▶ Exercises:
**1.** In the theatre review, why does the reviewer call the "Afterlife 101" seminar relatively experiential? Answer in one to three sentences.
**2.** Summarize the theatre review in two sentences.
**3.** Continue the review of the Inverlochy House performance from where it stops.

▶ Document:

· · · · · · ·

Inverlochy Art School, Inverlochy Place, Te Aro, Wellington

22/02/2013 - 03/03/2013

NZ Fringe Festival 2013

Production Details

Time has changed this house, from its beginnings as a grand residence, to a dwelling of anti-developers, and its current incarnation as an Art School.

This candlelit promenade performance will guide you through different worlds within Inverlochy House.

14-21 February, 8.30pm
Inverlochy Art School, 3 Inverlochy Pl, (Off 144 Abel Smith St) 
Bookings: $14/12 

Theatre ,

1 hr

An odd mixture

Review by John Smythe 23rd Feb 2013

The reception room is festooned with memorabilia evoking the history of Inverlochy House. If you have come expecting to rediscover its Victorian and Edwardian era as a ‘grand residence’ by virtue of this Residence, engaging with these artefacts will be your only chance, until the very end.

The ‘show’ proper, billed as a “candlelit promenade performance”, treats us to a series of experiences in different rooms. Well the first one – an ‘Afterlife 101’ seminar (led by Aidan Weekes) – is relatively experiential in that we drape ourselves in spook sheets and participate in an exercise or two. A vocalised list of names presumably relates to past inhabitants but we learn nothing about them.

The rest of the hour is more observational. Beyond the Dark Room we find a woman (Rose Kirkup) in a bubble bath. Clad in a leotard like Beyoncé wears in her ‘Single Ladies (Put A Ring On It)’ You Tube clip, she relates her poignant story of migration from the Hutt Valley to the big city and “an awesome job in an accounting firm” only to suffer staff room humiliation in her quest for love. 

Quite where this fits in to the house’s history is unclear but it turns out to be the most compelling portion of the hour. And if you know Beyoncé’s ‘I’m A Survivor’ there’s a brief opportunity for some sing-along participation.

Up the stairs, in an art room, a disembodied voice keeps telling us there is to be no [spoiler averted] in this room, which of course produces the opposite result. I guess that’s quite experiential, to be fair. And it may relate to some notions of Victorian propriety.

· · · · · · ·

(Stored data)
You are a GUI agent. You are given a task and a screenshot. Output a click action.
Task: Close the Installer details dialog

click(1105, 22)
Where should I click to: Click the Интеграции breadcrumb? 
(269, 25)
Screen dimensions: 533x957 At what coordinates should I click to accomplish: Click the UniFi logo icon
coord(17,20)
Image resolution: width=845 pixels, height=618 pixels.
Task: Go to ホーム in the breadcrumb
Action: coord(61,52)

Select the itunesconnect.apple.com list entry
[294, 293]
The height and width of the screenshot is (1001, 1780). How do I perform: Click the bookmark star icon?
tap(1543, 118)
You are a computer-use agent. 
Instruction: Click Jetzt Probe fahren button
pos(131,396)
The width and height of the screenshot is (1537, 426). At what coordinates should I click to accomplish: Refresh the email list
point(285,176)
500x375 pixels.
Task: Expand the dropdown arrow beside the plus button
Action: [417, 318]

· · · · · · ·

▶ The responses:
**1.** The reviewer calls it relatively experiential because the audience drapes themselves in spook sheets and takes part in an exercise or two. The rest of the hour, by contrast, is described as more observational.

**2.** The review describes a candlelit promenade performance at Inverlochy House for the NZ Fringe Festival 2013, noting that the memorabilia in the reception room is the only chance to engage with the house's era as a grand residence until the very end. The audience moves through rooms that include an "Afterlife 101" seminar, a woman in a bubble bath whose story of migration and workplace humiliation is the most compelling portion despite its unclear link to the house's history, and an art room where a disembodied voice forbids something.

**3.**
Next, in a bare room this time, we passively watch a grungy digital film depicting disaffected youth in suburban Gisborne, where “every day’s a Sunday.” Despite being the first city in the world to “see the light”, this is “Dystopia” … There are scenes in a beer garden, a couple of kids play out domestic violence scenes from Once Were Warriors, and a drunken youth talks about his fickle father.

How this fits the show’s advertised concept is even more of a mystery. Maybe it claims some tenuous connection to the time when the House was “a dwelling of anti-developers”.

Back in the foyer we are given a microwave cooking demonstration (by Nic Lane, I think). By this time I have to conclude that Inverlochy House’s current role as an Art School means that anything goes and any sense of thematic or conceptual cohesion would be regarded as far too conventional.

The front parlour is effectively returned to its past by an overhead projector image that clothes the walls in Victorian décor as a pianist adds to the evocation, providing a context for the perpetrators to take their bow.  

Overall it is an odd mixture of performative elements from which I feel more and more detached as the hour progresses. If I declare it adds up to considerably less than the sum of its parts, will its creators feel they have therefore ticked some sort of ‘post-modern deconstruction’ box?

Amid the wealth of other works on offer in the Fringe, I find it hard to care.  


John Smythe February 26th, 2013

Thank you Sam - looking forward to it. (And yes, this feels like the busiest week of the year so far.)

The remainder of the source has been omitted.